Panelists Patrick Frias and Leanne West spoke to the importance of federal funding for research. “Extramural funding is so important because we leverage that work for other applications,” said West, who often identifies existing research on campus that can be used to help meet a totally unrelated need in pediatric healthcare.
In the afternoon, Tech held a briefing for staffers from the Georgia Congressional Delegation about the status of health information technology in our state. Mynatt, a leading expert in this area, was joined by Sherry Farruggia, Georgia Tech strategic partners officer, Margarita Gonzales, principal investigator for the Georgia Tech-Georgia Department of Community Health research program, and Kim Isett, associate professor in Tech’s School of Public Policy.
“In Georgia, we are in a good position to do advance health IT innovation and the industry quickly,” said Georgia Tech executive vice president for research Stephen Cross, who facilitated the discussion. “Our state has been called “the nation’s health IT capitol,” with over 200 health IT companies. The Metro Atlanta Chamber of Commerce estimates that Georgia’s health IT sector employs nearly 16,000 people, and that the sector’s primary companies are growing rapidly.”

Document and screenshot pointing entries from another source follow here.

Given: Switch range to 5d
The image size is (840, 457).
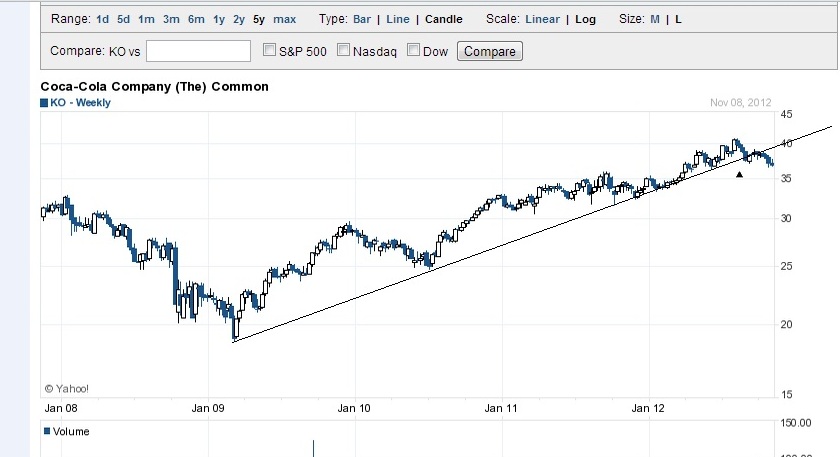Looking at the screenshot, I should coord(123,19).
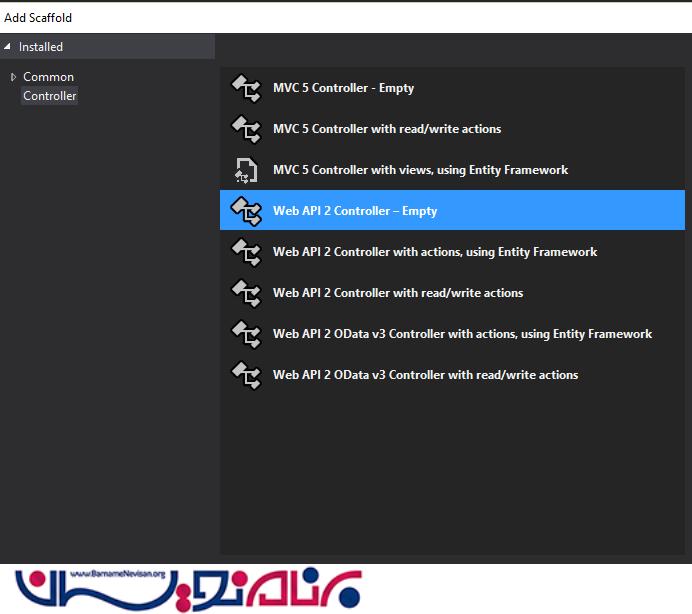Click icon for OData v3 Controller using Entity Framework
Image resolution: width=692 pixels, height=614 pixels.
(x=245, y=334)
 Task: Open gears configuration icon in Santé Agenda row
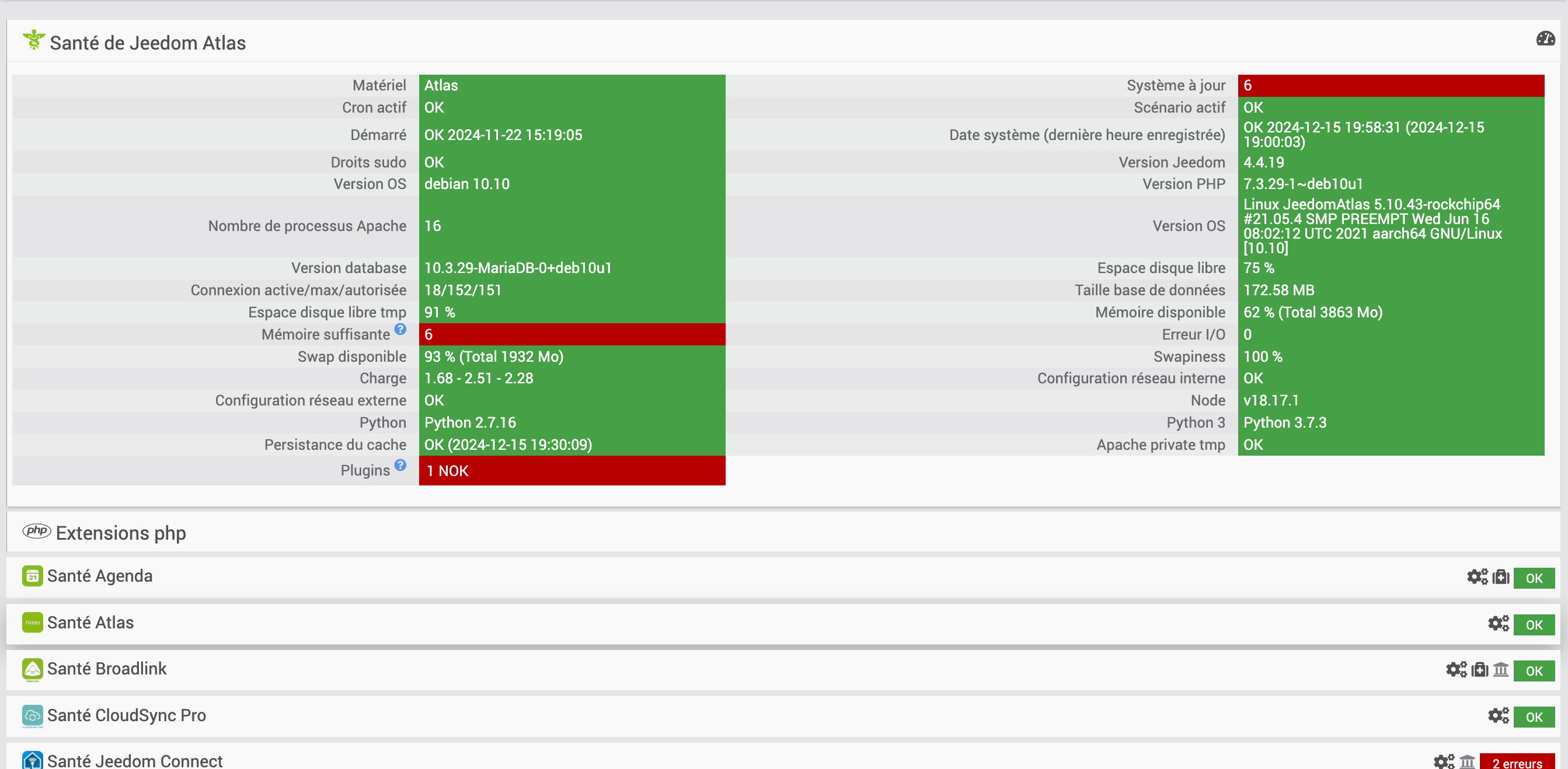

The panel described a successful pilot health information exchange for cancer patients in Rome, Ga., which served as a case in point for the powerful model of partnership between state, federal, and university entities. Read about the project.
Panelists underscored the importance of addressing challenges related to interoperability and access to data. Additionally, the panel encouraged staffers to consider Georgia Tech a partner for decision support, and to think about the format and type of data that would be helpful as they develop new policies.
The Washington, D.C. roundtables are part of an ongoing advocacy campaign supporting Georgia Tech’s strategic plan. “Our presence in D.C. has never been greater,” said Georgia Tech director of federal relations Robert Knotts, “It is important to continue to show our leaders in the federal government that when they ask, ‘what does Georgia Tech think,’ they will receive information and testimony exactly appropriate to helping them address major issues facing our state and nation.”